Selected financial information on 31 December 2018 (IFRS consolidated financial statements)
|In thousands of euros||2018||2017|
|Other operating income||2,354||2,687|
|Research and development costs||(10,705)||(15,330)|
|General and administrative expenses||(6,194)||(4,573)|
|Operating income (loss)||(10,955)||(17,216)|
|Net income (loss)||(10,925)||(17,794)|
|Earnings per share (€]||(0.87)||(1.52)|
|Net cash flows from operating activities||(9,393)||(14,615)|
|Net cash flows from financing activities||1,853||23,149|
|Change in net cash and cash equivalents||10,859||7,837|
|Cash and cash equivalents at the end of the year||24,952||14,089|
Lysogene achieved €3.59 million Revenues (1) in 2018 (IFRS recognition in connection with the partnership
with Sarepta, as described in the Company’s financial statements).

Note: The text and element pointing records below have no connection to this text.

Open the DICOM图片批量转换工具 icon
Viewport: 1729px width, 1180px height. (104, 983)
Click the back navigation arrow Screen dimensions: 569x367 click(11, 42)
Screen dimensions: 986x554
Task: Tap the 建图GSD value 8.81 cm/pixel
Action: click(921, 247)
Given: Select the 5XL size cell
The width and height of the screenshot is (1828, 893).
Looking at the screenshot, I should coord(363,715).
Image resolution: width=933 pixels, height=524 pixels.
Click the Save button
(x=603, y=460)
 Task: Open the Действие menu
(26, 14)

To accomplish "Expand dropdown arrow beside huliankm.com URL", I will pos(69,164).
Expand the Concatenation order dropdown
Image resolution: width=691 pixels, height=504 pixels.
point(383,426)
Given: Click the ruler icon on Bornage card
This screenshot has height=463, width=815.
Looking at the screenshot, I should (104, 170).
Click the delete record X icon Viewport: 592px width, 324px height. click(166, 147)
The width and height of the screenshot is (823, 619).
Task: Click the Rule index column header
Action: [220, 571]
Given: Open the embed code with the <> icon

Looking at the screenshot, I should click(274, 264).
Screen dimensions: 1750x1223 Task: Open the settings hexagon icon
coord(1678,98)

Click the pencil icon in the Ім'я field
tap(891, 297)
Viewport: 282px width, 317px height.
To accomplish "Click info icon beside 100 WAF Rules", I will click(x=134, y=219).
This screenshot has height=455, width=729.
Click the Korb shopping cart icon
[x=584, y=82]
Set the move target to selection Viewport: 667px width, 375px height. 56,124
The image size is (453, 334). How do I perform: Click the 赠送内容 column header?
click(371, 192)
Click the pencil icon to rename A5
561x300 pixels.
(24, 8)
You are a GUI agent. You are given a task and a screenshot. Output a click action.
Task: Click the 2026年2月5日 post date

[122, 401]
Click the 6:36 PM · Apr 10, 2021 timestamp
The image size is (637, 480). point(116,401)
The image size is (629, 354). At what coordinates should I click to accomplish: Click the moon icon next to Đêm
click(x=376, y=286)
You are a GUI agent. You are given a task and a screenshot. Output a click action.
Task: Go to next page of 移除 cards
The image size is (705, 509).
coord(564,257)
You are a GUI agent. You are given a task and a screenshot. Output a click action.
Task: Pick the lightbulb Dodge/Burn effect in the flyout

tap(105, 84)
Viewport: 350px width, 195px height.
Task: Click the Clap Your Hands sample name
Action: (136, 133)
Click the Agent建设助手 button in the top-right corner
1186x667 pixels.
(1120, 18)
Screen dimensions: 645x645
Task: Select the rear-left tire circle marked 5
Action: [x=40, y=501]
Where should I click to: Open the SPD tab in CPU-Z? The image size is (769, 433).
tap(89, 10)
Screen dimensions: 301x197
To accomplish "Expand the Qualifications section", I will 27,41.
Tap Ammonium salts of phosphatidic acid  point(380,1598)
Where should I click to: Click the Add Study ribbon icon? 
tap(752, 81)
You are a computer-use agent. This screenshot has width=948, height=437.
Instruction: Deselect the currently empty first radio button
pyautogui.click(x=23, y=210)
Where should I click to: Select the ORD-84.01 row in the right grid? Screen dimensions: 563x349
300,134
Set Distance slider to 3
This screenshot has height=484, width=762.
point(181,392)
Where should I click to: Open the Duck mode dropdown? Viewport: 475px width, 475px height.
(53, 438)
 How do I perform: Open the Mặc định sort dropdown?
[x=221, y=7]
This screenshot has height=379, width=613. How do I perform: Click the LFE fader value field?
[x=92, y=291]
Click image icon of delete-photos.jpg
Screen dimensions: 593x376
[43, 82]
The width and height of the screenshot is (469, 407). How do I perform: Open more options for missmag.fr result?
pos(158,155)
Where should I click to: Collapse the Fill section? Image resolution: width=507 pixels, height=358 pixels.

In 2018, research and development expenses amounted to € 10.7 million compared with €15.3 million in 2017, mainly explained by a decrease in costs for pre-clinical studies, manufacturing and the natural history study for LYS-SAF302, compared to 2017. General and administrative expenses amounted to €6.2 million compared with €4.5 million in 2017, an increase mainly explained by exceptional costs booked in 2018 in connection with the strategic partnership with Sarepta.
Operating income stood at € (10.9) million in 2018, compared with € (17.2) million in 2017. Net income amounted to € (10.9) million in 2018, compared with € (17.8) million in 2017.
As of December 31, 2018, and following the signature of the Global Collaboration with Sarepta, the company had a cash position of €25 million, allowing the Company to fully fund its Phase 2/3 clinical trial on LYS-SAF 302.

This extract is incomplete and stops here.